Die Polizei vernimmt ihn, glaubt, Hammer verheimliche ihr etwas, was Christina ihm erzählt haben könnte. Er erfährt, dass selbst die Behörden in Washington sich für den Fall interessieren. Das macht Hammer nur noch neugieriger. Und als Lt. Murphy (Wesley Addy) ihm die Lizenz entzieht (weil er nicht will, dass Hammer auf eigene Faust ermittelt) und warnt, er wolle ihn nicht mit der Waffe in der Hand erwischen, ist Hammer erst recht nicht mehr zu halten.

Mit Unterstützung seiner Sekretärin und Geliebten Velda (Maxine Cooper) erfährt er vom Verschwinden eines wissenschaftlichen Mitarbeiters einer Zeitung namens Diker. Und weitere Dinge geschehen, die Hammer nicht mehr ruhen lassen: Er selbst wird auf der Straße von einem Mann mit einem Messer angegriffen. Sein bester Freund Nick (Nick Dennis), der eine Autowerkstatt betreibt, wird ermordet, nachdem schon zuvor ein anonymer Anrufer Hammer ein „Geschenk” angekündigt hatte: einen neuen Sportwagen, in dem allerdings zwei Bomben versteckt sind.

Schließlich stößt Hammer auf einen Gangster namens Evello (Paul Stewart), auf einen mysteriösen Dr. Soberin (Albert Dekker) und eine Frau (Gaby Rodgers), die ihm offenbar helfen will ...

→ **BEREITGESTELLTE DATEN**
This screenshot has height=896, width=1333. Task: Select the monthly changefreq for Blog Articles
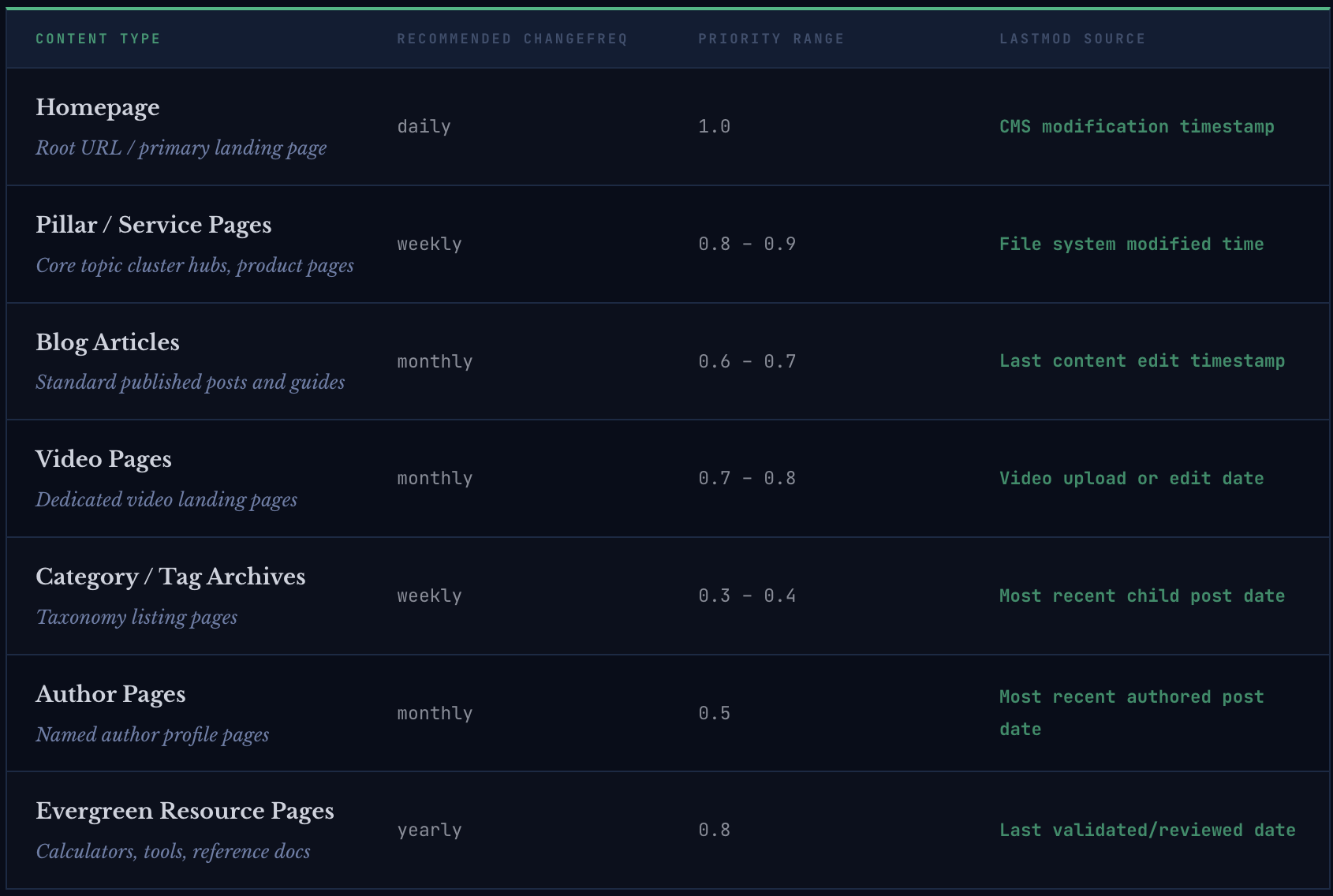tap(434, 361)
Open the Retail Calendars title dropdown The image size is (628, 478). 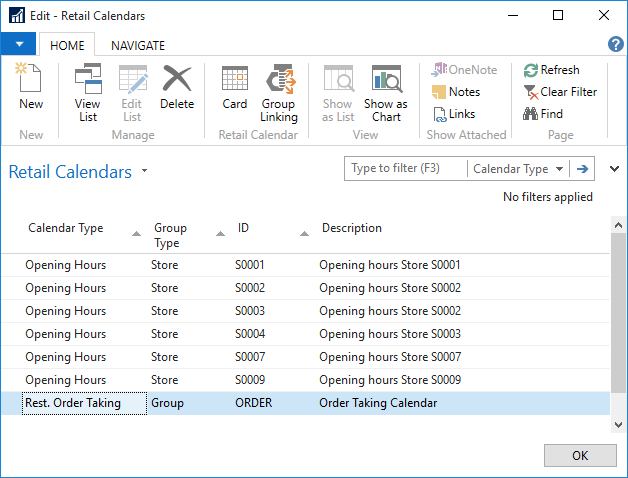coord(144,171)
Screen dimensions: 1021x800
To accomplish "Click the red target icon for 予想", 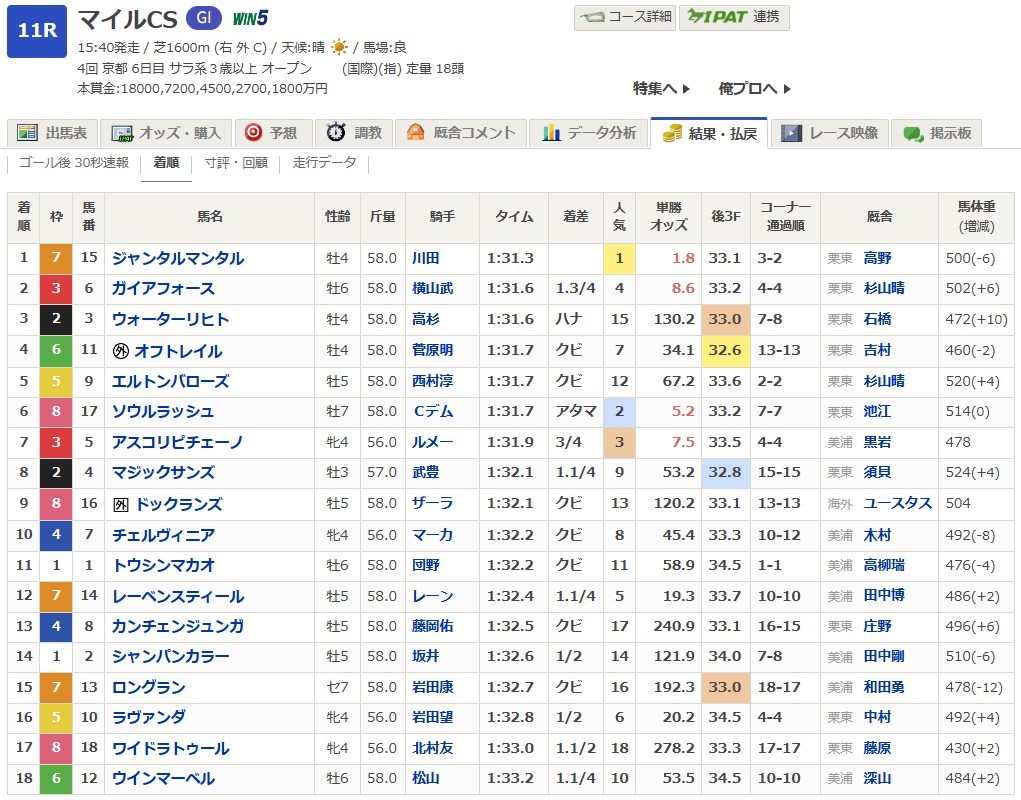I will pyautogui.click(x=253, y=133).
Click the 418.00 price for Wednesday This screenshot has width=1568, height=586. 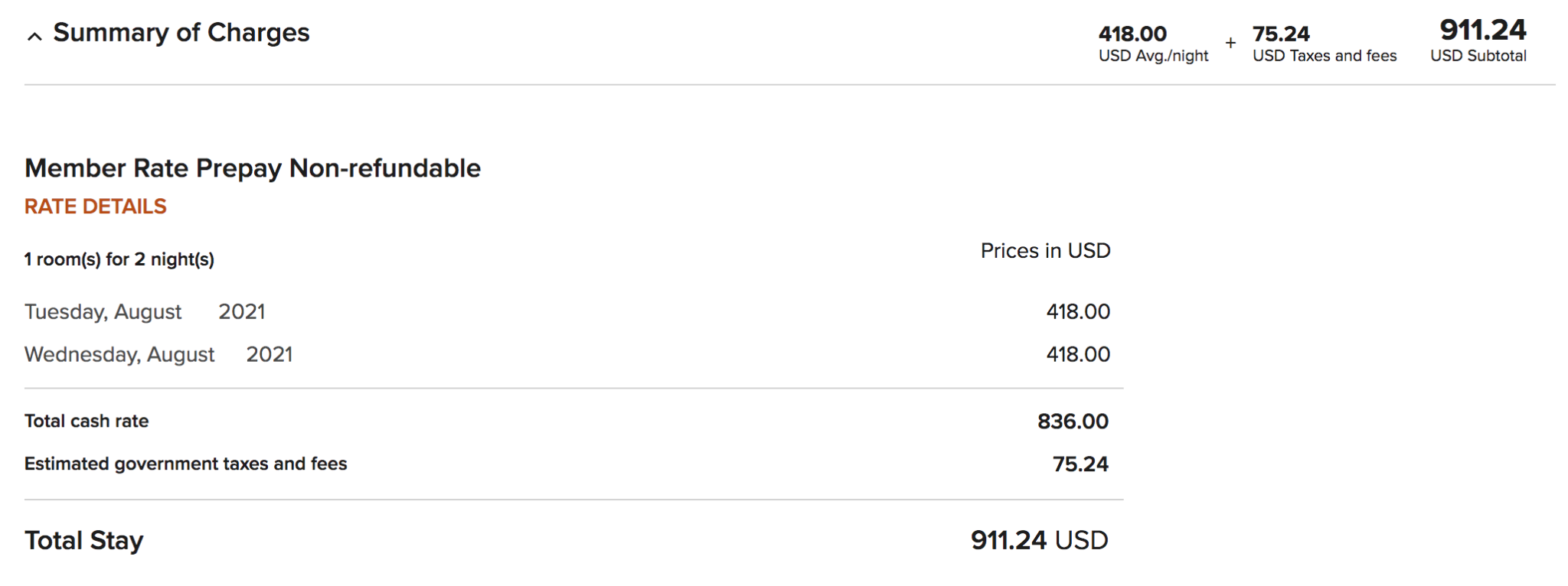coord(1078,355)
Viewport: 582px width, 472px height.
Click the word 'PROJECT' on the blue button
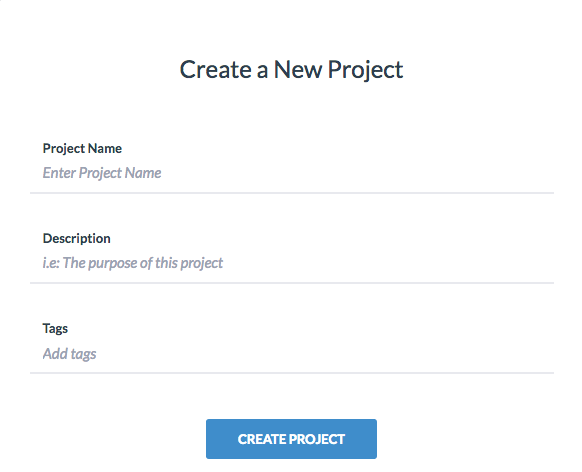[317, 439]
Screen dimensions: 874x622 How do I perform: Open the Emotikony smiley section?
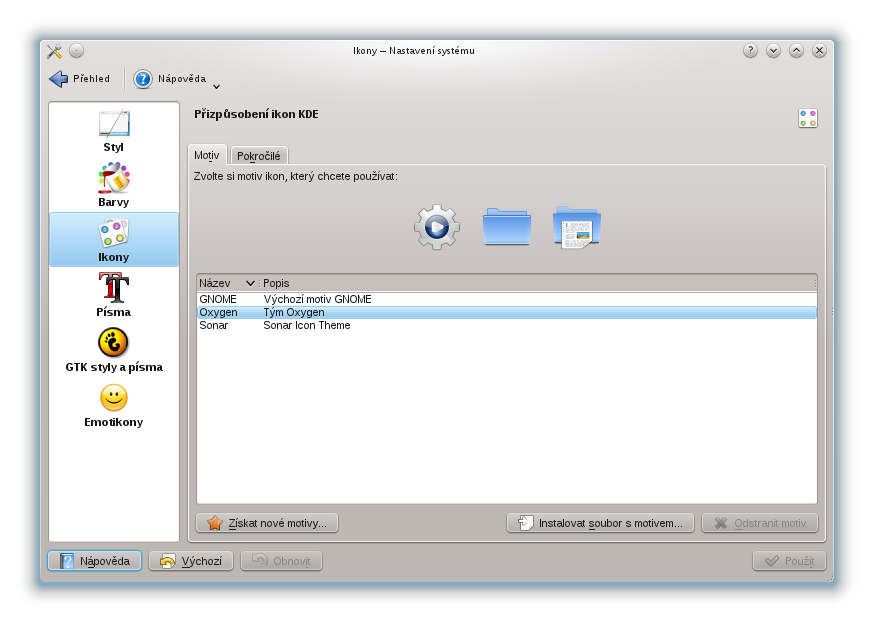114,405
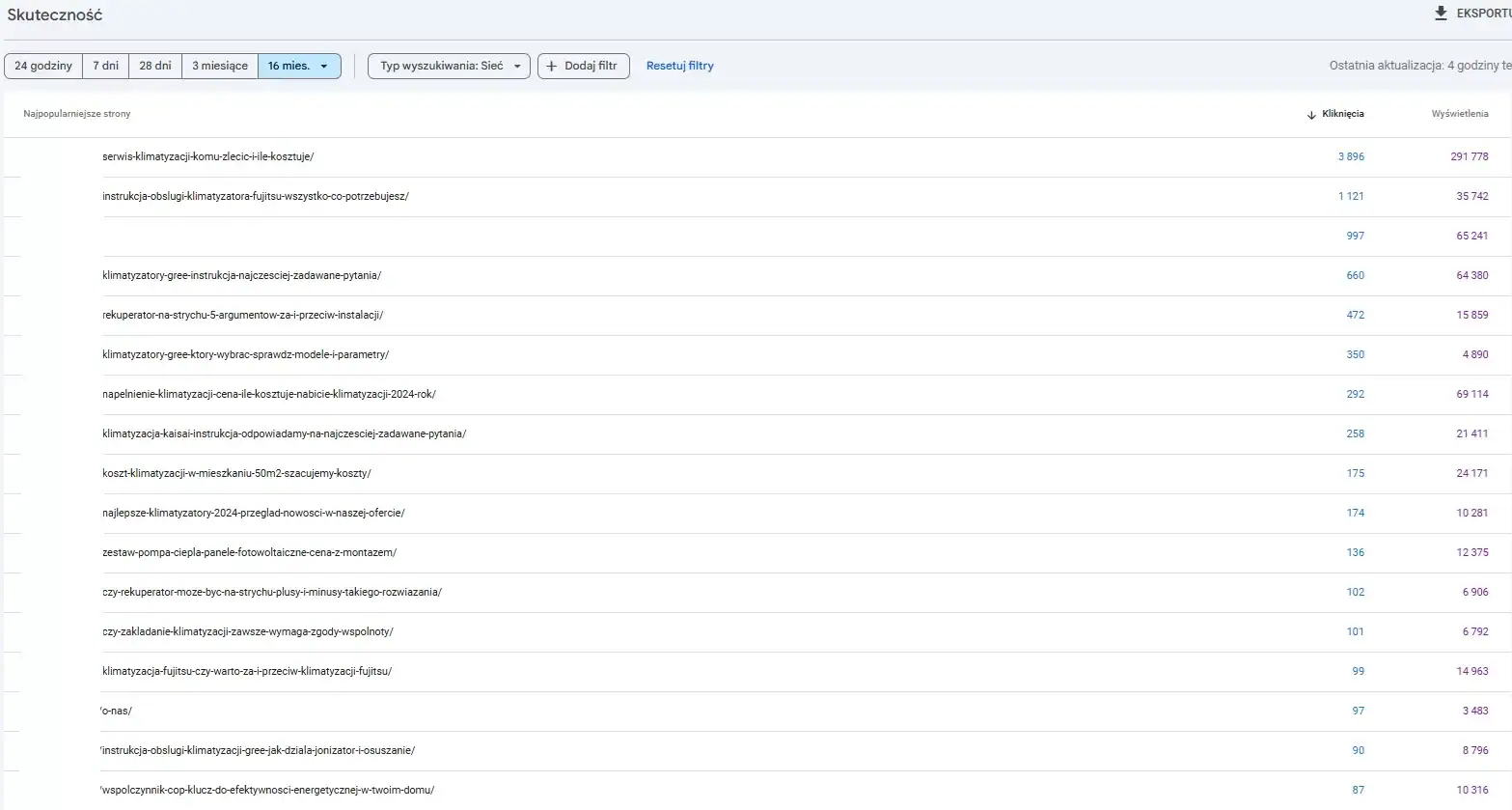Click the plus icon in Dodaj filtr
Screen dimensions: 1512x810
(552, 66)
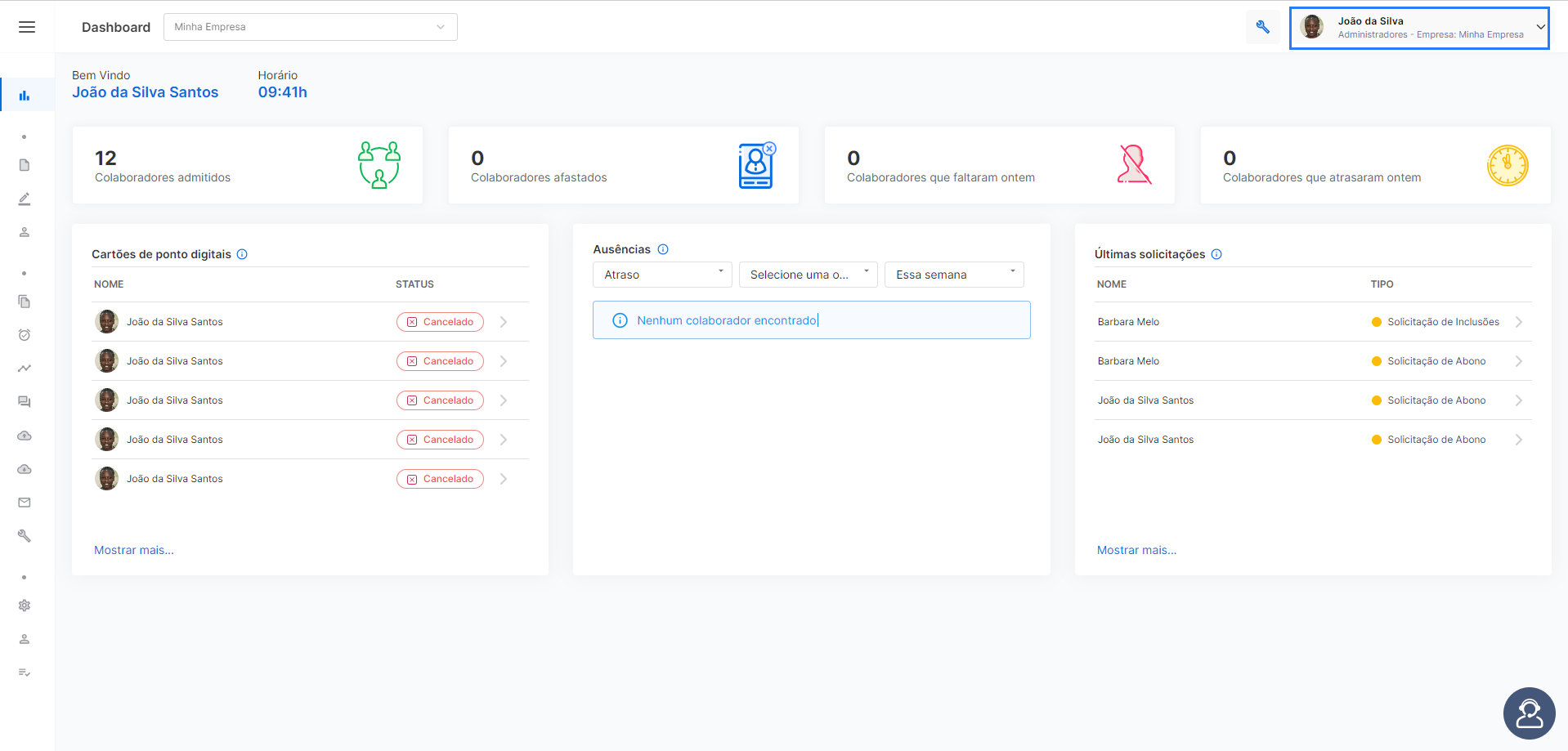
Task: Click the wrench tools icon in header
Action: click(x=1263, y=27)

→ **ZU ERLEDIGENDE AUFGABEN**
• 1. Kopieren Sie einen Abschnitt der Inhaltsangabe zur Filmhandlung unverändert: Beginnen Sie bei den Worten „Mit Unterstützung seiner“ und enden Sie nach „Bomben versteckt sind.“.
• 2. Führen Sie die Inhaltsangabe zur Filmhandlung im Anschluss an ihren letzten Satz weiter.

→ **ERGEBNISSE JE AUFGABE**
• 1.
Mit Unterstützung seiner Sekretärin und Geliebten Velda (Maxine Cooper) erfährt er vom Verschwinden eines wissenschaftlichen Mitarbeiters einer Zeitung namens Diker. Und weitere Dinge geschehen, die Hammer nicht mehr ruhen lassen: Er selbst wird auf der Straße von einem Mann mit einem Messer angegriffen. Sein bester Freund Nick (Nick Dennis), der eine Autowerkstatt betreibt, wird ermordet, nachdem schon zuvor ein anonymer Anrufer Hammer ein „Geschenk” angekündigt hatte: einen neuen Sportwagen, in dem allerdings zwei Bomben versteckt sind.

• 2.
Was als film noir beginnt, entwickelt sich im Laufe der Handlung zu einer immer mysteriöseren Geschichte, in der ein Koffer ins Zentrum des Interesses rückt, der berühmte MacGuffin, bzw. dessen Inhalt, der sich am Schluss des Films uns zeigt und keinen Zweifel mehr daran lässt, dass uns hier im wahrsten Sinn des Wortes ein Licht aufgehen soll. Der film noir entpuppt sich schon fast als Karikatur seiner selbst. Das Geheimnis, das der Koffer lüftet, entlüftet zugleich unser Gehirn, demonstriert uns, wie beliebig Geschichten im Kino erzählt werden können – im positiven Sinn des Wortes. „Kiss Me Deadly” ist Film um des Films willen, Kino um des Kinos willen, l’art pour l’art – im besten Sinn des Wortes.

Es ist völlig gleichgültig, was sich in dem Koffer befindet, hinter dem Behörden wie Verbrecher hinterher sind, um den herum sich Intrigen spinnen, Verrat und Betrug begangen wird usw. Alle und alles scheint verdächtig, vom kleinsten Betrüger bis zu den Regierungsbeamten. Hauptsache, die Handlung geht voran, Hauptsache, die Figuren sind in Bewegung, Hauptsache, es bleibt spannend. Und wie selten in einem anderen Film kündigt sich in „Kiss Me Deadly” (mit dem wieder einmal dämlichen deutschen Titel „Rattennest”) der Übergang vom film noir zu einer amerikanischen Variante der nouvelle vague an. Fast könnte man auf die Idee kommen, ein Vorläufer Quentin Tarantinos zitiere in einem fort bekannte und weniger bekannte Figuren, Stile, die ganze mise en scene des film noir bis dato, um zu zeigen, worauf er beruhe, wie er funktioniere – bis der Koffer enthüllt, wie Kino überhaupt funktioniert.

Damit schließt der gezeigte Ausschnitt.